Data records:
+-------+
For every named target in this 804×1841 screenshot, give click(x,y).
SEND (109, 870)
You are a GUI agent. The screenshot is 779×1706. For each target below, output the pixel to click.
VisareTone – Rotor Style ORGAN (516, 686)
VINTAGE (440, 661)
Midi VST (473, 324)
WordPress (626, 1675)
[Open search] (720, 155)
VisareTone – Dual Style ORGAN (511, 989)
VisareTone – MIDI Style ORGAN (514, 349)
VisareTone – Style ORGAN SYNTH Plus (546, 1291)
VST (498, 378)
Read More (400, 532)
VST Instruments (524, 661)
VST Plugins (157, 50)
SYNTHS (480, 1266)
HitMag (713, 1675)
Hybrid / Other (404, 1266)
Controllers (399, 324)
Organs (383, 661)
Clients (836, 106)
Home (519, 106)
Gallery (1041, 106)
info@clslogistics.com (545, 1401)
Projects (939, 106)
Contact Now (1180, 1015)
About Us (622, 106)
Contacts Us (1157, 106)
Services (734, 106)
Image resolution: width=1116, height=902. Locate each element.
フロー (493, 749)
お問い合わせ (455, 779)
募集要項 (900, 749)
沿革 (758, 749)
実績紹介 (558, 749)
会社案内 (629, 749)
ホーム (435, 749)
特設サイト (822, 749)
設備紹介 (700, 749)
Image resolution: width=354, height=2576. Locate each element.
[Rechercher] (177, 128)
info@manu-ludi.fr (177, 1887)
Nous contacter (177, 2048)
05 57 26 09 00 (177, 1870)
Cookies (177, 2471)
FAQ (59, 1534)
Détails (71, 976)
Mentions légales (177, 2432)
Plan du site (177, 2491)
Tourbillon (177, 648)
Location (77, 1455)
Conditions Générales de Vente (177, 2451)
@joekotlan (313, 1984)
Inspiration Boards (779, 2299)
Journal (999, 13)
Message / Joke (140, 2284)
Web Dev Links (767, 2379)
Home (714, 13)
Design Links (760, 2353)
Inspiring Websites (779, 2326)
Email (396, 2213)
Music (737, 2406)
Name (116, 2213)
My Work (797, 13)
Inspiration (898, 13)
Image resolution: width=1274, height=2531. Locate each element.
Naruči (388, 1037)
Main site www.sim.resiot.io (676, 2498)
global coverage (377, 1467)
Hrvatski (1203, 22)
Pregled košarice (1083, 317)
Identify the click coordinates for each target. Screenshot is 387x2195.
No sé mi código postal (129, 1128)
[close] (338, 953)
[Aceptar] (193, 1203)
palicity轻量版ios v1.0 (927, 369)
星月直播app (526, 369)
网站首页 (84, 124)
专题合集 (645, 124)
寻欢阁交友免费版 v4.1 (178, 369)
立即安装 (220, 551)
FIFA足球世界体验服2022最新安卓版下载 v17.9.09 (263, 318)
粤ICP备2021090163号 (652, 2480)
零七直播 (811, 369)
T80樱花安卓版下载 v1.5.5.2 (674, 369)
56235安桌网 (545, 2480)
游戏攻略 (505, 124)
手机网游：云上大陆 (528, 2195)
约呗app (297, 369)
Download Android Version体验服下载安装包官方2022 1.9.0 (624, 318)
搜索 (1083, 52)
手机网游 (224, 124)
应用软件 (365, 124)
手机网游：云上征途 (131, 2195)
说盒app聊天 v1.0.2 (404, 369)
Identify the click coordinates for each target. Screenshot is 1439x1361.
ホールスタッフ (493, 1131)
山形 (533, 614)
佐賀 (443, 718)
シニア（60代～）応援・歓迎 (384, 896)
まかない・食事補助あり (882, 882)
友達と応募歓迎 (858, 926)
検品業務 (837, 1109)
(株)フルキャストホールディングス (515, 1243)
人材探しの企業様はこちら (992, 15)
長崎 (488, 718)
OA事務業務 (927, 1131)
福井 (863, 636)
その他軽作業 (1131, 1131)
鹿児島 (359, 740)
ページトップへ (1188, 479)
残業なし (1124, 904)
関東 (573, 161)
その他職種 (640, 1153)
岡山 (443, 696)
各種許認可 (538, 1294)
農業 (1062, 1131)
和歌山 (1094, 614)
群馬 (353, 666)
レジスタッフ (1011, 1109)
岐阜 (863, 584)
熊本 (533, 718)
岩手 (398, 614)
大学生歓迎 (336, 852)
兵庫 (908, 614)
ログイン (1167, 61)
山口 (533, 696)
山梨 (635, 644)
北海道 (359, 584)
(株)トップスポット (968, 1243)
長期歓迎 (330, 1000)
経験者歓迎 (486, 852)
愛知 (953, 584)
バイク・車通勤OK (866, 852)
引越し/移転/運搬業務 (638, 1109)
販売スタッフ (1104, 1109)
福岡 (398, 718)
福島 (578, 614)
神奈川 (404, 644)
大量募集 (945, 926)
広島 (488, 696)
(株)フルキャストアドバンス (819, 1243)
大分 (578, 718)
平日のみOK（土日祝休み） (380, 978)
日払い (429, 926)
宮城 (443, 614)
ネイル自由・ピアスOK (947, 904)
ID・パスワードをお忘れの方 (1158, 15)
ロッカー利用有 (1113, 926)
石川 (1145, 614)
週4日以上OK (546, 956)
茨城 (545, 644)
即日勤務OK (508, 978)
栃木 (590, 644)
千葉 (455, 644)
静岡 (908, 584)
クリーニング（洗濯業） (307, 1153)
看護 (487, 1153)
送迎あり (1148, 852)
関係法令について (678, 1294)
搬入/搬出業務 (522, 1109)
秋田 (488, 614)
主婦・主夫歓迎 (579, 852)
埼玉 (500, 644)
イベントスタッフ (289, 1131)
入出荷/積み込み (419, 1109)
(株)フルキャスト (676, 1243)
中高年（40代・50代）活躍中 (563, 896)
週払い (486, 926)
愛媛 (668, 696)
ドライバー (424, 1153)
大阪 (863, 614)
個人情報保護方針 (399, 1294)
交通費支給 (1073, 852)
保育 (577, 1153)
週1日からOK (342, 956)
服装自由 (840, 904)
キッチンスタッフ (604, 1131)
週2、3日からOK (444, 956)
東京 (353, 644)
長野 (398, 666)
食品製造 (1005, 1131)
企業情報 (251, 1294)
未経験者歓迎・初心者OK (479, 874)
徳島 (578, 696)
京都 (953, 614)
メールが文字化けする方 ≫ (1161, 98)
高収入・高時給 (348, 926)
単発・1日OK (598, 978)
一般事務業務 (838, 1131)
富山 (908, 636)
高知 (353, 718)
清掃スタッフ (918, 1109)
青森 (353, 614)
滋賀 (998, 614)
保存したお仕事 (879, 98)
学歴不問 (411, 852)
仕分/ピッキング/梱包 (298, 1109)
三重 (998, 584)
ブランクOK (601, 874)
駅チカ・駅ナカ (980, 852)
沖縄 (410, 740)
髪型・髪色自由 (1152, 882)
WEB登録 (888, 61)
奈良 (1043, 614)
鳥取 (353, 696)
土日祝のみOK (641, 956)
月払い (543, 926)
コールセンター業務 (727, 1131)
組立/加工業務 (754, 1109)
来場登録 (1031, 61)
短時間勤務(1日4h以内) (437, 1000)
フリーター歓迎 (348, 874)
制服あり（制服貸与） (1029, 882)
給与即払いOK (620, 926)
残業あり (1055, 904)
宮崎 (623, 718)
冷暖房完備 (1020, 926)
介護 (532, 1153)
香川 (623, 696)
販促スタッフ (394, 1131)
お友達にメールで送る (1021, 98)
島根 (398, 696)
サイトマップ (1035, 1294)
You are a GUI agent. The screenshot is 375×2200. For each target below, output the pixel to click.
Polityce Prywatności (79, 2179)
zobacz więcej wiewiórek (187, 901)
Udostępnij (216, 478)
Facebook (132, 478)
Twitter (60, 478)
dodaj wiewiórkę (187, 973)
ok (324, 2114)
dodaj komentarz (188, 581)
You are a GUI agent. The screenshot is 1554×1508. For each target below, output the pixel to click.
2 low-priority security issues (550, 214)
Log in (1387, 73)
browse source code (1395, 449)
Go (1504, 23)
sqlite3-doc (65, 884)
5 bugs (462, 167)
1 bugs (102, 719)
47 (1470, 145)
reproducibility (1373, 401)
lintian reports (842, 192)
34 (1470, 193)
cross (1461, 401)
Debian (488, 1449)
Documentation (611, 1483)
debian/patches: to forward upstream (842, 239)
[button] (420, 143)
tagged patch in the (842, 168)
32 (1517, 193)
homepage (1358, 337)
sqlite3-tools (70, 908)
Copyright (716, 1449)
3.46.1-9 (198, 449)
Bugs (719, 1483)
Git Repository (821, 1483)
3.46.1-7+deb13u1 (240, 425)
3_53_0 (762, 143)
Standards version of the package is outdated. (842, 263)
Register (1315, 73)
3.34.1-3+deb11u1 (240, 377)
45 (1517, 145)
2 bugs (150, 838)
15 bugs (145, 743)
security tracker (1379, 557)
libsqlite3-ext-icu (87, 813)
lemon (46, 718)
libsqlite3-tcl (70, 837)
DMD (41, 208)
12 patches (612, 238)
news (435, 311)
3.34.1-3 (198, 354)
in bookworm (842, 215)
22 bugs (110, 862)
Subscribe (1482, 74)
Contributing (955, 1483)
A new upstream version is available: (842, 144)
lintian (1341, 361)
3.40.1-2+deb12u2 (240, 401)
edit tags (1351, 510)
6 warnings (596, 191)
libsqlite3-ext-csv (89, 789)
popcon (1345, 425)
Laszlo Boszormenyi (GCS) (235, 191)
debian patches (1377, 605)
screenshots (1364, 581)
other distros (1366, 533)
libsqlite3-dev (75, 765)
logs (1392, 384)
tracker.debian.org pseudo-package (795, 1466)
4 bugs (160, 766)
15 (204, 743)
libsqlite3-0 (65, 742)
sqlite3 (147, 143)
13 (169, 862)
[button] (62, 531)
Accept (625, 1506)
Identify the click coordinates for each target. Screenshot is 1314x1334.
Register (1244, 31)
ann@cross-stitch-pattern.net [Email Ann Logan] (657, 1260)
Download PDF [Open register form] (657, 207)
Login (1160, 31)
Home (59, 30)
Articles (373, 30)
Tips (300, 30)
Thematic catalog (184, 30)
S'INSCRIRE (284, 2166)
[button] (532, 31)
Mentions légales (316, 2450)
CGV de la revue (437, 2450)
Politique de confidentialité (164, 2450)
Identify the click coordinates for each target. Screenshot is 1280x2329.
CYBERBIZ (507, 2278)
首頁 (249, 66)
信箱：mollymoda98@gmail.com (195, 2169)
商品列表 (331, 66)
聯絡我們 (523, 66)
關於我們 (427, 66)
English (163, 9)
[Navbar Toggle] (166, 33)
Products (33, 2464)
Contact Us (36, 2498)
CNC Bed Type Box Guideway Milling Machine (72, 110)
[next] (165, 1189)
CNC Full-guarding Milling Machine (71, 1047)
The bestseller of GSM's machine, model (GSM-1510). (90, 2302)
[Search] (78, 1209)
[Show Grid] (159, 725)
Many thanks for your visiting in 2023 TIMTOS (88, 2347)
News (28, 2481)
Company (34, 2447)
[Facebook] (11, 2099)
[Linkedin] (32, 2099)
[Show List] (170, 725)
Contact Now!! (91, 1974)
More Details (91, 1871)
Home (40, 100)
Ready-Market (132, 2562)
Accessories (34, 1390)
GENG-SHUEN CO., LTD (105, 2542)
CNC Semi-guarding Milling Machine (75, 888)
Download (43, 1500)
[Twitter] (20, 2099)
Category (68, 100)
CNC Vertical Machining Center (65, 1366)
+-------+
Reproduce verbatim the data above, beginning with the line that contains "OA事務業務 (927, 1131)" and continuing through the line that contains "宮崎 (623, 718)", including both of those lines.

OA事務業務 (927, 1131)
福井 (863, 636)
その他軽作業 (1131, 1131)
鹿児島 (359, 740)
ページトップへ (1188, 479)
残業なし (1124, 904)
関東 (573, 161)
その他職種 (640, 1153)
岡山 (443, 696)
各種許認可 (538, 1294)
農業 (1062, 1131)
和歌山 (1094, 614)
群馬 (353, 666)
レジスタッフ (1011, 1109)
岐阜 (863, 584)
熊本 (533, 718)
岩手 (398, 614)
大学生歓迎 (336, 852)
兵庫 (908, 614)
ログイン (1167, 61)
山口 (533, 696)
山梨 (635, 644)
北海道 (359, 584)
(株)トップスポット (968, 1243)
長期歓迎 (330, 1000)
経験者歓迎 (486, 852)
愛知 (953, 584)
バイク・車通勤OK (866, 852)
引越し/移転/運搬業務 (638, 1109)
販売スタッフ (1104, 1109)
福岡 (398, 718)
福島 (578, 614)
神奈川 (404, 644)
大量募集 (945, 926)
広島 (488, 696)
(株)フルキャストアドバンス (819, 1243)
大分 (578, 718)
平日のみOK（土日祝休み） (380, 978)
日払い (429, 926)
宮城 (443, 614)
ネイル自由・ピアスOK (947, 904)
ID・パスワードをお忘れの方 (1158, 15)
ロッカー利用有 (1113, 926)
石川 (1145, 614)
週4日以上OK (546, 956)
茨城 (545, 644)
即日勤務OK (508, 978)
栃木 (590, 644)
千葉 (455, 644)
静岡 (908, 584)
クリーニング（洗濯業） (307, 1153)
看護 (487, 1153)
送迎あり (1148, 852)
関係法令について (678, 1294)
搬入/搬出業務 (522, 1109)
秋田 (488, 614)
主婦・主夫歓迎 (579, 852)
埼玉 (500, 644)
イベントスタッフ (289, 1131)
入出荷/積み込み (419, 1109)
(株)フルキャスト (676, 1243)
中高年（40代・50代）活躍中 (563, 896)
週払い (486, 926)
愛媛 (668, 696)
ドライバー (424, 1153)
大阪 (863, 614)
個人情報保護方針 (399, 1294)
交通費支給 (1073, 852)
保育 (577, 1153)
週1日からOK (342, 956)
服装自由 (840, 904)
キッチンスタッフ (604, 1131)
週2、3日からOK (444, 956)
東京 (353, 644)
長野 (398, 666)
食品製造 (1005, 1131)
企業情報 (251, 1294)
未経験者歓迎・初心者OK (479, 874)
徳島 (578, 696)
京都 (953, 614)
メールが文字化けする方 ≫ (1161, 98)
高収入・高時給 (348, 926)
単発・1日OK (598, 978)
一般事務業務 (838, 1131)
富山 (908, 636)
高知 (353, 718)
清掃スタッフ (918, 1109)
青森 (353, 614)
滋賀 (998, 614)
保存したお仕事 (879, 98)
学歴不問 (411, 852)
仕分/ピッキング/梱包 (298, 1109)
三重 (998, 584)
ブランクOK (601, 874)
駅チカ・駅ナカ (980, 852)
沖縄 (410, 740)
髪型・髪色自由 (1152, 882)
WEB登録 (888, 61)
奈良 (1043, 614)
鳥取 (353, 696)
土日祝のみOK (641, 956)
月払い (543, 926)
コールセンター業務 (727, 1131)
組立/加工業務 (754, 1109)
来場登録 (1031, 61)
短時間勤務(1日4h以内) (437, 1000)
フリーター歓迎 (348, 874)
制服あり（制服貸与） (1029, 882)
給与即払いOK (620, 926)
残業あり (1055, 904)
宮崎 (623, 718)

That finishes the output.